### Exercise brief
As you work through the listing below, copy each line exactly and drop the images.
* * * *
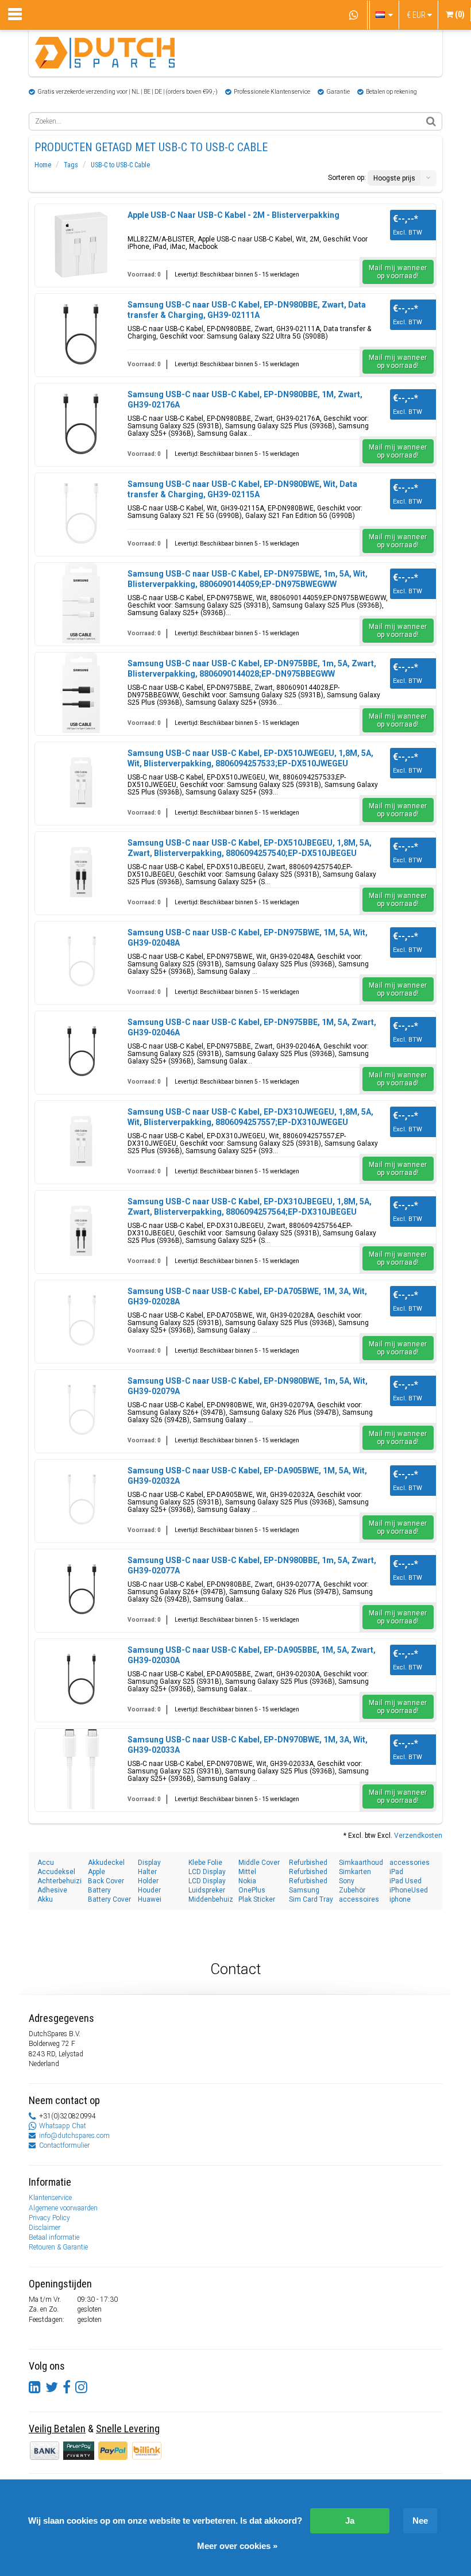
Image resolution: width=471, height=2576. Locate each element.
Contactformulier (64, 2145)
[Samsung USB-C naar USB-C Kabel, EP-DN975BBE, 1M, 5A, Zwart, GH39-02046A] (81, 1051)
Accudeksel (56, 1872)
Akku (45, 1899)
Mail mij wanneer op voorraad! (398, 272)
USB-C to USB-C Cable (120, 165)
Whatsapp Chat (62, 2126)
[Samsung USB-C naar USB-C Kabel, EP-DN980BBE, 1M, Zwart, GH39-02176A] (81, 423)
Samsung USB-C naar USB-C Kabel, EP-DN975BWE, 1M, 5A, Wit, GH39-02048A (248, 937)
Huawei (149, 1899)
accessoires (359, 1899)
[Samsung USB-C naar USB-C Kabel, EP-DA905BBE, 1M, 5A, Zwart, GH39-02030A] (81, 1679)
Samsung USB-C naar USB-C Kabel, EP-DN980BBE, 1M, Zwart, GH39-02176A (245, 399)
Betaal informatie (54, 2237)
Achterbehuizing (59, 1881)
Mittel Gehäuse (252, 1872)
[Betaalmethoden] (79, 2450)
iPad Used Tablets (405, 1881)
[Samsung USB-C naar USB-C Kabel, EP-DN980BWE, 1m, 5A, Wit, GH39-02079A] (81, 1410)
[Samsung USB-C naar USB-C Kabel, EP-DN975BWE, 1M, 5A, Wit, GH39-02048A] (81, 962)
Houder (149, 1890)
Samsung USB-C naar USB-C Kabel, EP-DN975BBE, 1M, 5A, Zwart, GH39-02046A (252, 1027)
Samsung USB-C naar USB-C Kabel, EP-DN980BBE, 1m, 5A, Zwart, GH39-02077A (252, 1565)
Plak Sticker (256, 1899)
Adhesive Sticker (52, 1890)
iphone (400, 1899)
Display (149, 1863)
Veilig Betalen (57, 2429)
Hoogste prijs (394, 178)
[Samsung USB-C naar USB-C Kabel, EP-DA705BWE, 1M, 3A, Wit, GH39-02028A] (81, 1320)
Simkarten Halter (355, 1872)
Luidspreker (206, 1890)
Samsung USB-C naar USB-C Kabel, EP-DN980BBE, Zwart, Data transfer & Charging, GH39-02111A (247, 310)
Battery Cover (109, 1899)
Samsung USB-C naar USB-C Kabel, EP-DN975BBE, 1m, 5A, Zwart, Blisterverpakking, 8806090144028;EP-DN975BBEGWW (252, 668)
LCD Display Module (207, 1881)
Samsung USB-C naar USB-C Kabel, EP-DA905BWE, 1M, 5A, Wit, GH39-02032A (247, 1475)
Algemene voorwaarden (63, 2208)
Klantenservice (50, 2198)
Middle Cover (259, 1863)
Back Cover (106, 1881)
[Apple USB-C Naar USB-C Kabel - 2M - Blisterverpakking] (81, 244)
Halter (147, 1872)
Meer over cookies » (237, 2546)
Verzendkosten (418, 1836)
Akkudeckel (106, 1863)
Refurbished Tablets (308, 1863)
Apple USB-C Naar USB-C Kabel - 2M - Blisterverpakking (233, 215)
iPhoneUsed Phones (408, 1890)
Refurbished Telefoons (308, 1881)
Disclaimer (44, 2228)
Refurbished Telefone (308, 1872)
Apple (96, 1872)
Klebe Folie (205, 1863)
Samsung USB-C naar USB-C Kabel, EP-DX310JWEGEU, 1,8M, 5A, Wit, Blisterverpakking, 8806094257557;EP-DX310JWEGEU (250, 1117)
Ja (349, 2520)
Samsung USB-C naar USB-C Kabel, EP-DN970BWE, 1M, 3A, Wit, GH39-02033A (248, 1745)
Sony (346, 1881)
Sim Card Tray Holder (311, 1899)
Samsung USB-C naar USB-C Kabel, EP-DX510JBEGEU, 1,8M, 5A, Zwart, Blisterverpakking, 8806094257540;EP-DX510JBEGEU (250, 848)
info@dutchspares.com (74, 2136)
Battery (99, 1890)
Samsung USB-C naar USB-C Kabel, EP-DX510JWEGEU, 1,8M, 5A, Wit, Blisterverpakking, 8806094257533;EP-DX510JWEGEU (250, 758)
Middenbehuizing (210, 1899)
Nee (420, 2520)
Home (42, 165)
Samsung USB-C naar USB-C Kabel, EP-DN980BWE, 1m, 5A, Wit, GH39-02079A (248, 1386)
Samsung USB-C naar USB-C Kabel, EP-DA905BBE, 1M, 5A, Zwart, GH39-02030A (252, 1655)
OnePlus (251, 1890)
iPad (396, 1872)
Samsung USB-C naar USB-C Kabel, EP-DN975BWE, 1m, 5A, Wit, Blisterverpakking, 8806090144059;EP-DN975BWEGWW (248, 579)
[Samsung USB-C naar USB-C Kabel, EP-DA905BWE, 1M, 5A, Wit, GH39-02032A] (81, 1500)
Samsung (304, 1890)
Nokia (247, 1881)
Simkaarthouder (361, 1863)
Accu (45, 1863)
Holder (148, 1881)
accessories (409, 1863)
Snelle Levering (128, 2429)
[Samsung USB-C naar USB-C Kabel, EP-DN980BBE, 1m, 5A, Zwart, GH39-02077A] (81, 1589)
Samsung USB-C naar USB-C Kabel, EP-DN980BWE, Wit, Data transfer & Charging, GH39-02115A (242, 489)
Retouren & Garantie (58, 2247)
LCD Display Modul (207, 1872)
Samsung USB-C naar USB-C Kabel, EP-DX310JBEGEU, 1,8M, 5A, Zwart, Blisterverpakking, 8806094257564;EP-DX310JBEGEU (250, 1206)
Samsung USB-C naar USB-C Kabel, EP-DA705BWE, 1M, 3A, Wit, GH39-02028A (247, 1296)
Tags (71, 165)
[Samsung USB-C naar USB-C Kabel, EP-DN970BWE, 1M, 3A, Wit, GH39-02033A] (81, 1769)
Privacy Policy (49, 2218)
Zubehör (352, 1890)
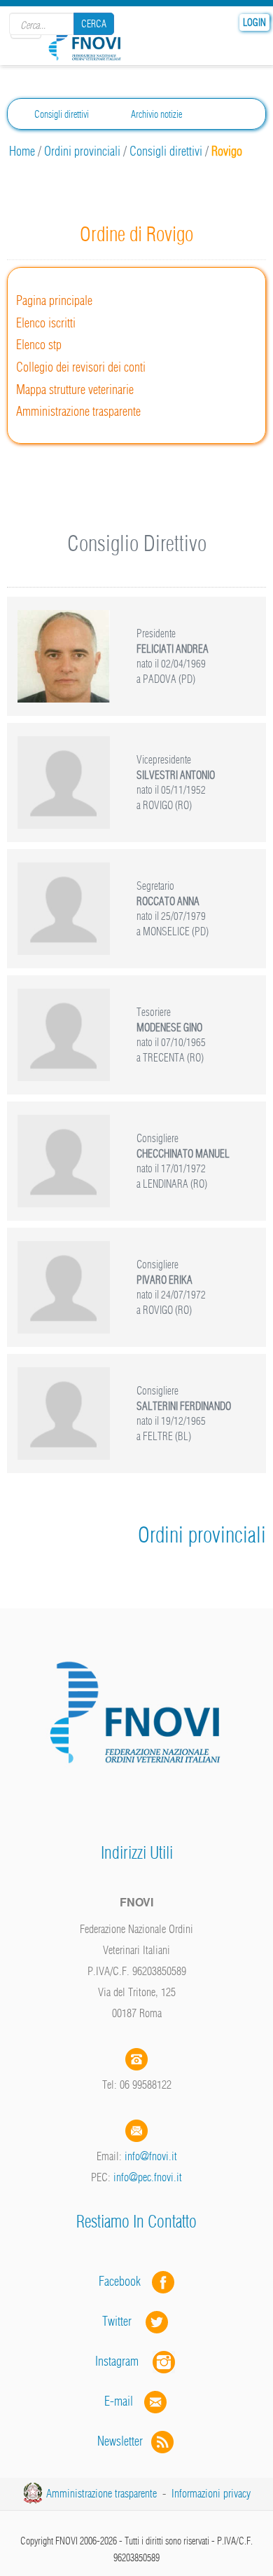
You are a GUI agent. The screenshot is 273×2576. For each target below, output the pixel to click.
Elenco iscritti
* * * *
### Result for this task
Image resolution: width=471, height=2576. Locate each element.
Contactformulier (64, 2145)
[Samsung USB-C naar USB-C Kabel, EP-DN975BBE, 1M, 5A, Zwart, GH39-02046A] (81, 1051)
Accudeksel (56, 1872)
Akku (45, 1899)
Mail mij wanneer op voorraad! (398, 272)
USB-C to USB-C Cable (120, 165)
Whatsapp Chat (62, 2126)
[Samsung USB-C naar USB-C Kabel, EP-DN980BBE, 1M, Zwart, GH39-02176A] (81, 423)
Samsung USB-C naar USB-C Kabel, EP-DN975BWE, 1M, 5A, Wit, GH39-02048A (248, 937)
Huawei (149, 1899)
accessoires (359, 1899)
[Samsung USB-C naar USB-C Kabel, EP-DA905BBE, 1M, 5A, Zwart, GH39-02030A] (81, 1679)
Samsung USB-C naar USB-C Kabel, EP-DN980BBE, 1M, Zwart, GH39-02176A (245, 399)
Betaal informatie (54, 2237)
Achterbehuizing (59, 1881)
Mittel Gehäuse (252, 1872)
[Betaalmethoden] (79, 2450)
iPad Used Tablets (405, 1881)
[Samsung USB-C naar USB-C Kabel, EP-DN980BWE, 1m, 5A, Wit, GH39-02079A] (81, 1410)
[Samsung USB-C naar USB-C Kabel, EP-DN975BWE, 1M, 5A, Wit, GH39-02048A] (81, 962)
Houder (149, 1890)
Samsung USB-C naar USB-C Kabel, EP-DN975BBE, 1M, 5A, Zwart, GH39-02046A (252, 1027)
Samsung USB-C naar USB-C Kabel, EP-DN980BBE, 1m, 5A, Zwart, GH39-02077A (252, 1565)
Plak Sticker (256, 1899)
Adhesive Sticker (52, 1890)
iphone (400, 1899)
Display (149, 1863)
Veilig Betalen (57, 2429)
Hoogste prijs (394, 178)
[Samsung USB-C naar USB-C Kabel, EP-DA705BWE, 1M, 3A, Wit, GH39-02028A] (81, 1320)
Simkarten Halter (355, 1872)
Luidspreker (206, 1890)
Samsung USB-C naar USB-C Kabel, EP-DN980BBE, Zwart, Data transfer & Charging, GH39-02111A (247, 310)
Battery Cover (109, 1899)
Samsung USB-C naar USB-C Kabel, EP-DN975BBE, 1m, 5A, Zwart, Blisterverpakking, 8806090144028;EP-DN975BBEGWW (252, 668)
LCD Display Module (207, 1881)
Samsung USB-C naar USB-C Kabel, EP-DA905BWE, 1M, 5A, Wit, GH39-02032A (247, 1475)
Algemene voorwaarden (63, 2208)
Klantenservice (50, 2198)
Middle Cover (259, 1863)
Back Cover (106, 1881)
[Apple USB-C Naar USB-C Kabel - 2M - Blisterverpakking] (81, 244)
Halter (147, 1872)
Meer over cookies » (237, 2546)
Verzendkosten (418, 1836)
Akkudeckel (106, 1863)
Refurbished Tablets (308, 1863)
Apple USB-C Naar USB-C Kabel - 2M - Blisterverpakking (233, 215)
iPhoneUsed Phones (408, 1890)
Refurbished Telefoons (308, 1881)
Disclaimer (44, 2228)
Refurbished Telefone (308, 1872)
Apple (96, 1872)
Klebe Folie (205, 1863)
Samsung USB-C naar USB-C Kabel, EP-DX310JWEGEU, 1,8M, 5A, Wit, Blisterverpakking, 8806094257557;EP-DX310JWEGEU (250, 1117)
Ja (349, 2520)
Samsung USB-C naar USB-C Kabel, EP-DN970BWE, 1M, 3A, Wit, GH39-02033A (248, 1745)
Sony (346, 1881)
Sim Card Tray Holder (311, 1899)
Samsung USB-C naar USB-C Kabel, EP-DX510JBEGEU, 1,8M, 5A, Zwart, Blisterverpakking, 8806094257540;EP-DX510JBEGEU (250, 848)
info@dutchspares.com (74, 2136)
Battery (99, 1890)
Samsung USB-C naar USB-C Kabel, EP-DX510JWEGEU, 1,8M, 5A, Wit, Blisterverpakking, 8806094257533;EP-DX510JWEGEU (250, 758)
Middenbehuizing (210, 1899)
Nee (420, 2520)
Home (42, 165)
Samsung USB-C naar USB-C Kabel, EP-DN980BWE, 1m, 5A, Wit, GH39-02079A (248, 1386)
Samsung USB-C naar USB-C Kabel, EP-DA905BBE, 1M, 5A, Zwart, GH39-02030A (252, 1655)
OnePlus (251, 1890)
iPad (396, 1872)
Samsung USB-C naar USB-C Kabel, EP-DN975BWE, 1m, 5A, Wit, Blisterverpakking, 8806090144059;EP-DN975BWEGWW (248, 579)
[Samsung USB-C naar USB-C Kabel, EP-DA905BWE, 1M, 5A, Wit, GH39-02032A] (81, 1500)
Samsung (304, 1890)
Nokia (247, 1881)
Simkaarthouder (361, 1863)
Accu (45, 1863)
Holder (148, 1881)
accessories (409, 1863)
Snelle Levering (128, 2429)
[Samsung USB-C naar USB-C Kabel, EP-DN980BBE, 1m, 5A, Zwart, GH39-02077A] (81, 1589)
Samsung USB-C naar USB-C Kabel, EP-DN980BWE, Wit, Data transfer & Charging, GH39-02115A (242, 489)
Retouren & Garantie (58, 2247)
LCD Display Modul (207, 1872)
Samsung USB-C naar USB-C Kabel, EP-DX310JBEGEU, 1,8M, 5A, Zwart, Blisterverpakking, 8806094257564;EP-DX310JBEGEU (250, 1206)
Samsung USB-C naar USB-C Kabel, EP-DA705BWE, 1M, 3A, Wit, GH39-02028A (247, 1296)
Tags (71, 165)
[Samsung USB-C naar USB-C Kabel, EP-DN970BWE, 1M, 3A, Wit, GH39-02033A] (81, 1769)
Privacy Policy (49, 2218)
Zubehör (352, 1890)
You are a GUI agent. The screenshot is 273×2576. For each target below, output the pixel to click.
Elenco iscritti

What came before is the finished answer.